Originally Posted by maelv
Thank you all for the information....I know an electrician....my wife's friend's husband....it's just trying to get him out to my house...lol...I do want to throw another set of outlets in that room, and put it on another circuit....just don't want to pay an arm and a leg to do so....this hobby is already expensive enough.
Which is why I was asking if the outlets could be swapped out...
Well thank you guys very much...definitely informational
One thing to consider (and it sounds like you're already on it) is that typically all outlets in a given room are on the same circuit. That means that everything in that room plugged into any outlet is pulling on the same circuit. Throw in maybe a TV, stereo, lamps, the occasional vacuum cleaner and then you're talking a serious load on one circuit. The few exceptions I've seen is in large rooms that span from front-to-back of the house . . . then the outlets might be on two circuits.
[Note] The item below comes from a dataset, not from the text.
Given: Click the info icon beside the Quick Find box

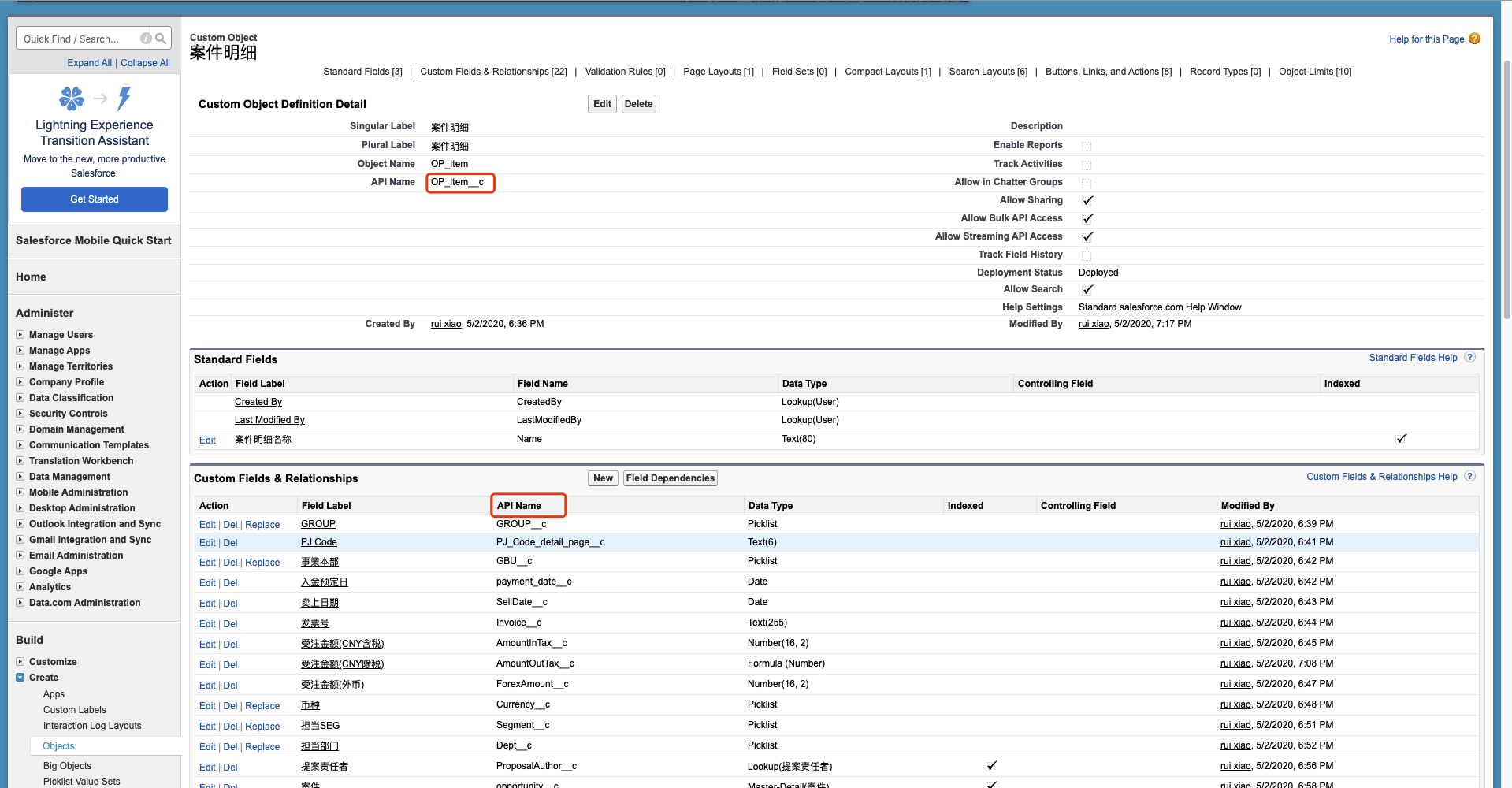Looking at the screenshot, I should (x=146, y=38).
Since our abode is a 40-year old tract house (Hardly a shining example of quality home construction!), we bit the bullet and had an electrician come in and run a new grounded circuit from the breaker box to a quad-outlet at the tank location and that's all that's on it. If I used the existing double outlet, the tank system would have been on the same circuit as our large HDTV, surround-sound stereo, and DVD player.
I then used SHOCK BUSTER GFI cords for the tank's power needs. I like these because they have a quad-box on the end of a 6-foot (I think, maybe 8-foot) cord. The boxes which I mounted in the tank stand have their own on/off switch (Very handy) and the GFI unit is built into the plug.
I also payed a lot of attention to what was plugged in where. One cord handles the return pump, a PH, and one heater . . . the other handles another PH, the skimmer pump, and the other heater. I divvied them up in this manner so that if one GFI trips, I'll at least have some heating and circulation, plus the cabling is a bit neater as the boxes serve equipment on the end of the tank where they're located. The lights run on their own SHOCK BUSTER cord.
If I were to do anything different, I probably would have had the guy put two double outlets spaced apart (Instead of one quad), just to make the cabling neater.